Auf der anderen Seite konnten die Grünen im Regionalrat sehr gut verstehen, dass damit nicht die Dreiecksfläche verweigert werden kann, mit der Auswirkung den Konverter direkt neben der Wohnbebauung in Osterath zu setzen. Deshalb haben Sie sich auch für Meerbusch Osterath eingesetzt und Manfred Krause (Vorsitzender der Grünen im Regionalrat) und Ute Sickelmann (Regionalratsfraktion) haben uns folgendes Statement zukommen lassen:

„Der Regionalrat hat in seiner letzten Sitzung (22.03.18) den Beschluss gefasst, das Abgrabungskonzept in Hinblick auf die LEP-Änderungen zu Überarbeiten. Wir haben diesmal dabei einen Änderungsantrag der SPD Fraktion mitgetragen, der darauf abzielte, dass auch die Belange der Energiewende mitberücksichtigt werden sollten. Dies wurde von CDU/FDP/Freie Wähler zwar abgelehnt und es schloss sich eine kleine Schlammschlacht zwischen CDU und SPD an, aber im Zuge der Überarbeitung wird geprüft, ob die Dreiecksfläche mit einer neuen Signatur Konverter als möglicher Standort ausgewiesen werden kann.

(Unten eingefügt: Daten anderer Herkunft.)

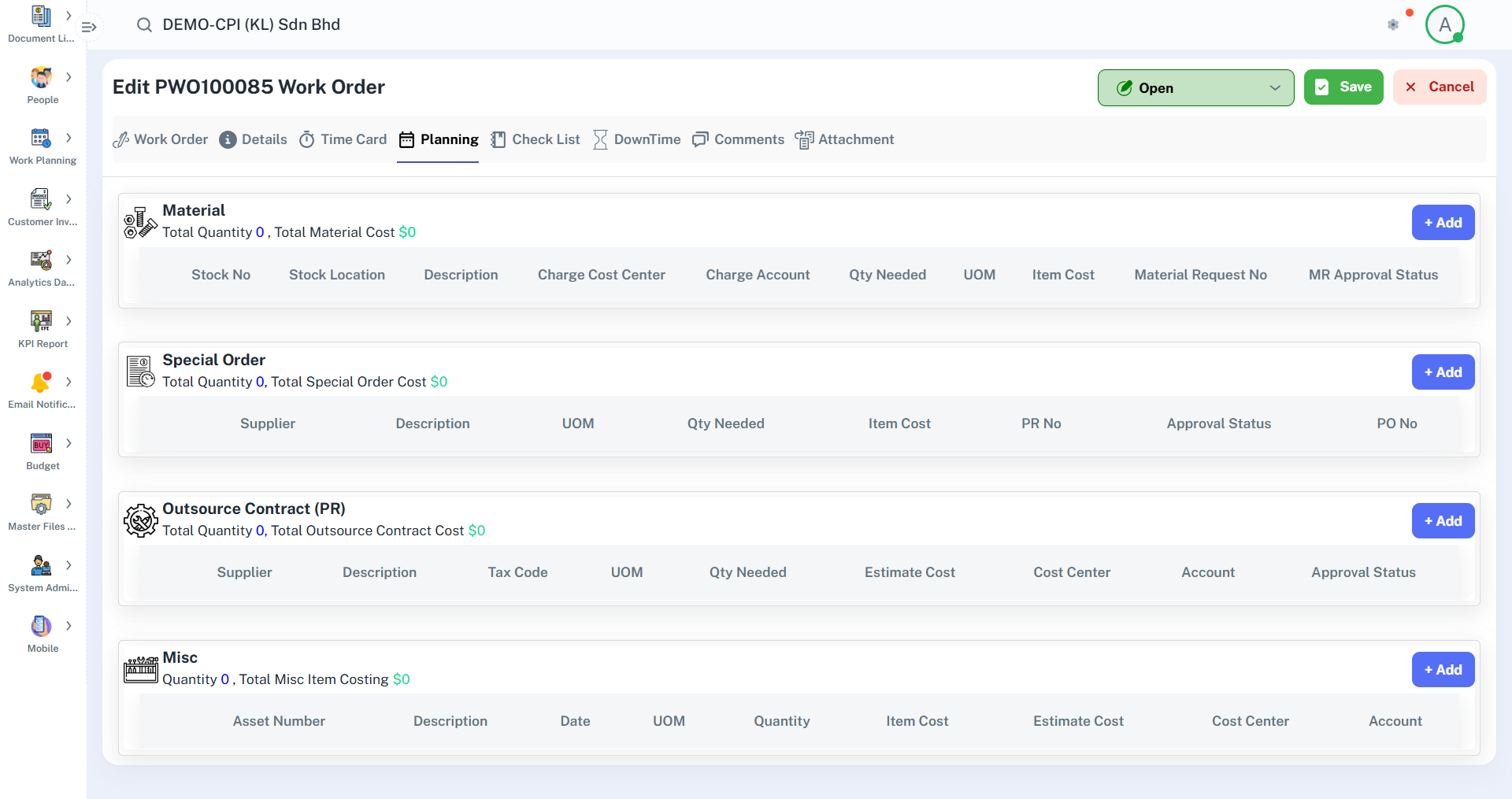Expand the Master Files sidebar chevron
This screenshot has width=1512, height=799.
(x=69, y=504)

Dies ist als ein erster Schritt in Richtung Freigabe der Dreiecksfläche zu werten.
Die Grüne Regionalratsfraktion hat anschließend den Gesamt-Beschluss mitgetragen, sich aber deutlich gegen die geplanten LEP-Änderungen in Sachen Kiesabbau positioniert, die besagen, dass die Versorgungssicherheit von 20 Jahren auf 25 Jahren hochgesetzt wird. Zudem soll der Mindestversorgungszeitraum von 10 auf 15 Jahre erhöht werden.
Quintessenz: es kann also niemand mehr behaupten, dass wir aktiv die Dreiecksfläche als Konverterstandort verhindern wollten, im Gegenteil.

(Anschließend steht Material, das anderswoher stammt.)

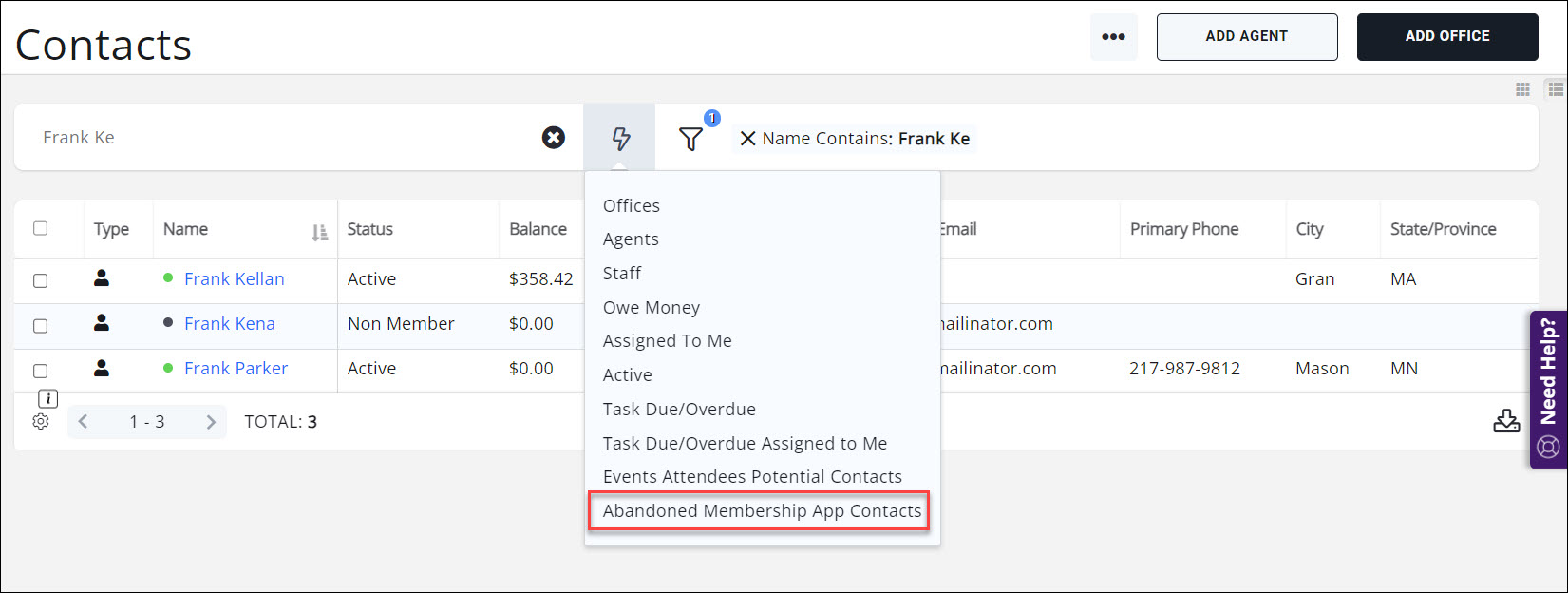Screen dimensions: 1568x593
Task: Go to previous page of results
Action: pos(84,422)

Die Vorlagen und die Diskussion in der Regionalratssitzung kann auch unter http://www.brd.nrw.de/regionalrat/archiv/Archiv_2018/index.html nachverfolgt werden.“

Der Mitschnitt der Regionalratssitzung ist allerdings noch nicht eingestellt! Bitte die Tage nochmal nachschauen.